Extrait
= = = = = = =

La recherche se bat sur tous les fronts pour empêcher le développement de la maladie et mieux la prendre en charge. Un des premiers éléments d’intérêt pour les chercheurs est l’amélioration du dépistage de la pathologie, par exemple en identifiant des molécules-marqueurs dans le sang qui permettraient la mise en place d’une thérapie pour limiter au plus tôt l’atteinte cardiaque. Les scientifiques veulent également mettre en évidence des protéines impliquées dans les modifications que subissent le cœur lors de la maladie afin de découvrir des nouvelles voies de traitement de la pathologie.


D’autres voies de recherche visent à prévenir le développement de la maladie. Dans le cadre de l’infarctus du myocarde, les chercheurs veulent aujourd’hui tenter de remplacer les cellules musculaires déficientes par des cellules fonctionnelles obtenues à partir de cellules souches : la reprise d’une contractilité musculaire normale empêcherait l’apparition ultérieure d’une insuffisance cardiaque.

= = = = = = =

Exercices et activités
a) D'après l'extrait sur la recherche en cardiologie, par quoi les chercheurs veulent-ils remplacer les cellules musculaires déficientes dans le cadre de l'infarctus du myocarde ?
b) Poursuivez l'extrait sur la recherche en cardiologie à partir de sa dernière phrase.

Documents sources
= = = = = = =

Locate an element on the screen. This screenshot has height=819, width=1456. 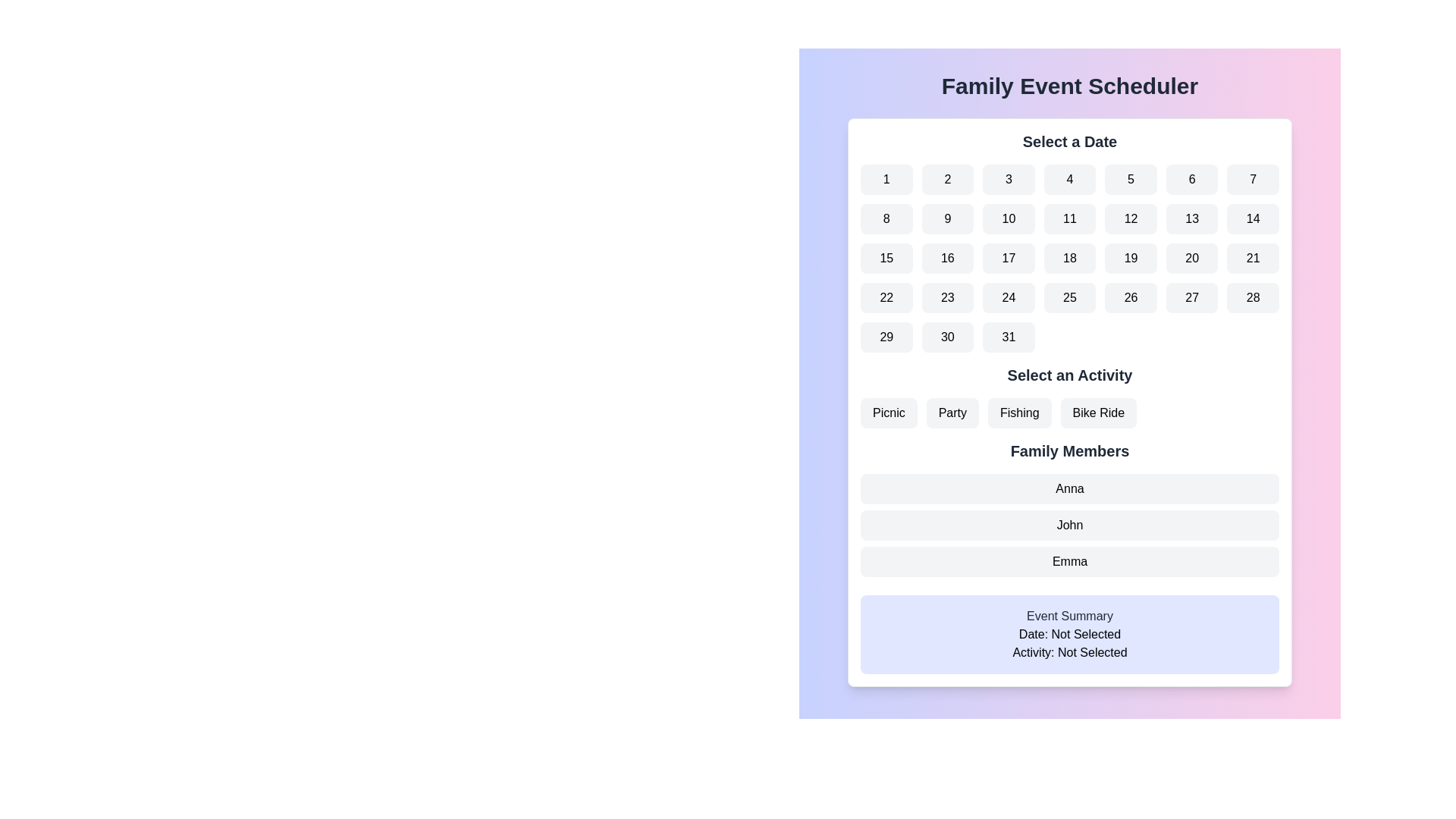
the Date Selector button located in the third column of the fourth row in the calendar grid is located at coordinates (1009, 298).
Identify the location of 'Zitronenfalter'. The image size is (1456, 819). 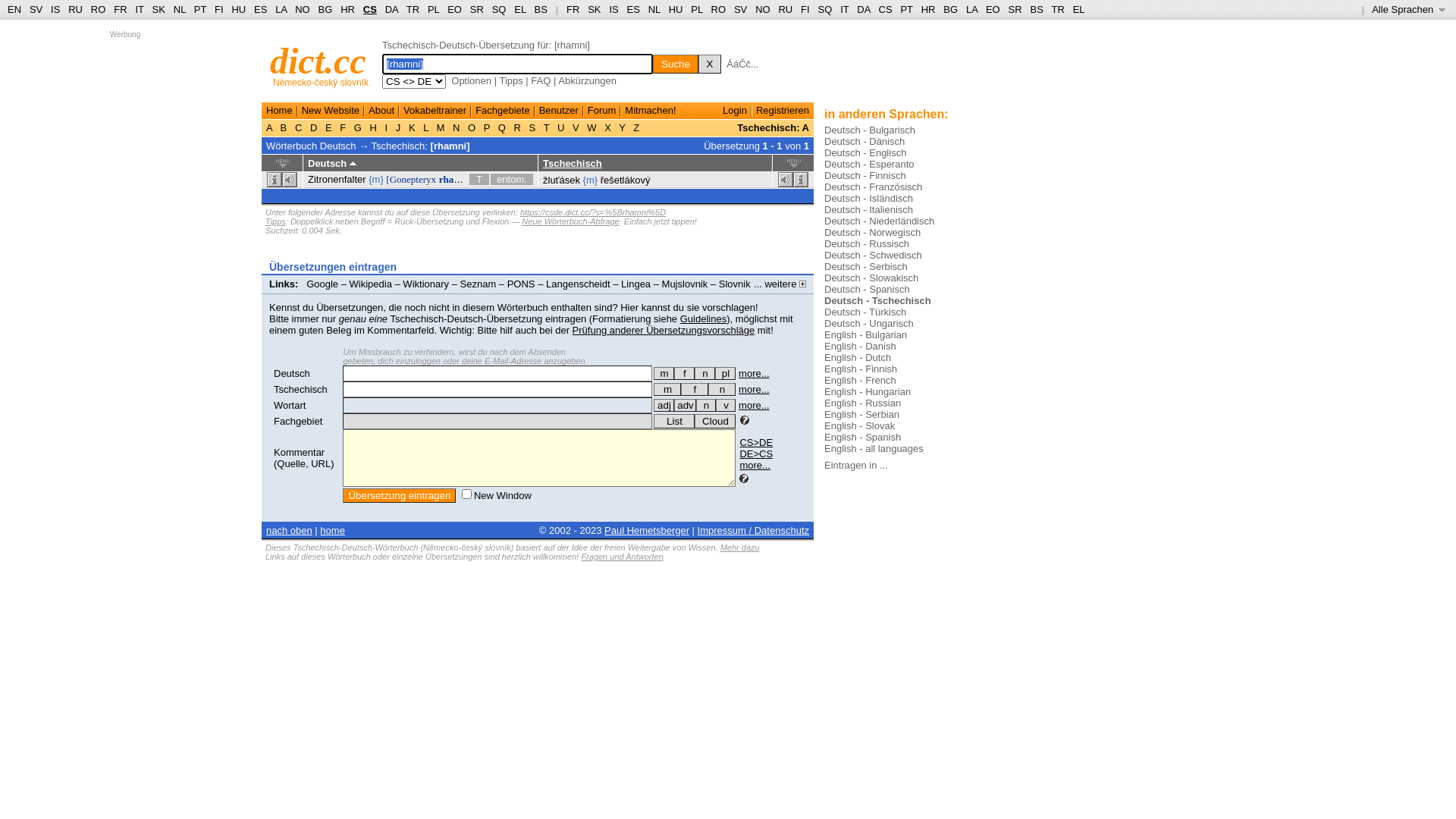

= = = = = = =

Exercices corrigés
a) Par des cellules fonctionnelles obtenues à partir de cellules souches.

b)
Concernant les greffes cardiaques, le nombre de donneurs reste bien en deçà des besoins des receveurs : l’attente peut durer des mois, voire des années. De plus, leur réussite n’est pas garantie et leurs effets secondaires restent très lourds à gérer pour les patients. Les chercheurs veulent mettre au point des cœurs artificiels biocompatibles capables de remplacer l’organe. Pour le moment, les essais conduits sont peu concluants.


Les pistes sont donc multiples pour déterminer de nouvelles modalités de prise en charge de l’insuffisance cardiaque.


La recherche se bat pour mieux prendre en charge la maladie.